Instructions >>
(A) Please condense the paragraph beginning "Seyfarth Synopsis:" in the Groff v. DeJoy text into a short list that keeps its main facts.
(B) Carry the Groff v. DeJoy text further, starting after its final sentence.

Document segment >>

------------------------------------

By Darien C. HarrisDawn Reddy Solowey, and Lynn A. Kappelman

Seyfarth Synopsis: A Third Circuit ruling against a former United States Postal Service employee’s Title VII religious discrimination claim is under review at the Supreme Court in Groff v. DeJoy. Petitioner’s brief urged the Court to overturn decades of precedent established by the seminal case, Trans World Airlines Inc., v. Hardison.  The Postal Service has now filed its response to the petitioner’s brief.  Nine amicus curiae have also thrown down the gauntlet in support of the Postal Service, including several postal worker unions and a coalition of 11 Democratic state attorneys general.

------------------------------------

Dataset excerpt >>
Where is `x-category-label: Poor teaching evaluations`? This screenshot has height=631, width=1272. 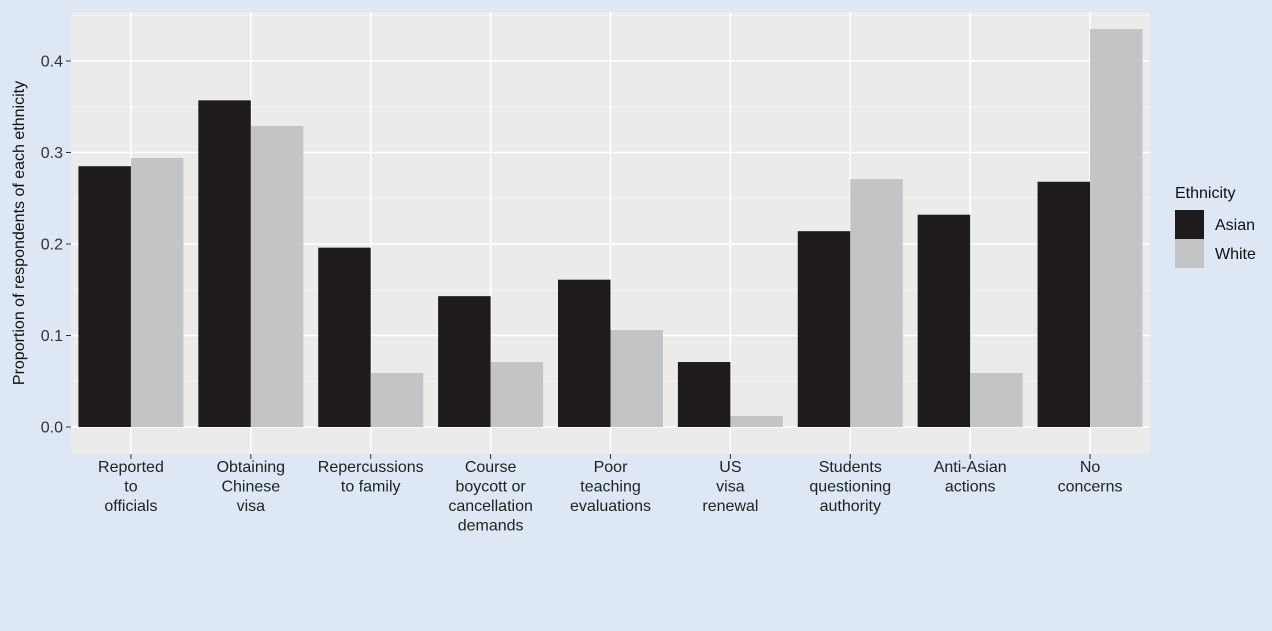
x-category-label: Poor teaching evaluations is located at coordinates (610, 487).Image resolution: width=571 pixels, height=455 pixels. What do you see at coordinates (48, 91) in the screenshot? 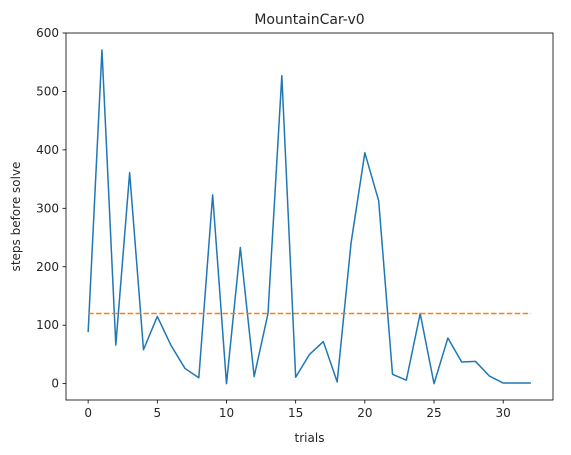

------------------------------------

Your responses >>
(A)
- The Supreme Court is reviewing, in Groff v. DeJoy, a Third Circuit ruling that went against a former United States Postal Service employee's Title VII religious discrimination claim.
- The petitioner's brief asks the Court to overturn decades of precedent set by Trans World Airlines Inc. v. Hardison.
- The Postal Service has filed its response to that brief.
- Nine amicus curiae support the Postal Service, including several postal worker unions and a coalition of 11 Democratic state attorneys general.

(B)
Case Background

In February, Seyfarth Shaw wrote about how Hardison established the legal framework for analyzing employees’ requests for religious accommodations in the workplace, and how the Groff case invited SCOTUS to revisit that precedent.  Last month, Seyfarth Shaw followed up with a post explaining that Republican elected officials and several religious coalitions filed amicus briefs in support of overturning Hardison.  Specifically, the GOP lawmakers contended that the Court should adopt the American with Disabilities Act’s definition of “undue hardship,” replacing Hardison’s “more than a de minimis cost” standard with the “significant difficulty and expense” standard.  The Republican state attorneys general, on the other hand, sought to soothe economic concerns that overturning Hardison would be financially burdensome for employers.

The U.S. Postal Service’s Arguments

The U.S. Postal Service has now responded with its arguments in favor of preserving Hardison.  The Postal Service argues that rather than throw out Hardison altogether, the Court should simply clarify that Hardison affords substantial protection for religious observance – an interpretation favored by the EEOC.  Despite admitting that some lower courts have misapplied Hardison’s de minimis standard, the Postal Service contends that the Petitioner has failed to show that Hardison is so unworkable that it should be overturned.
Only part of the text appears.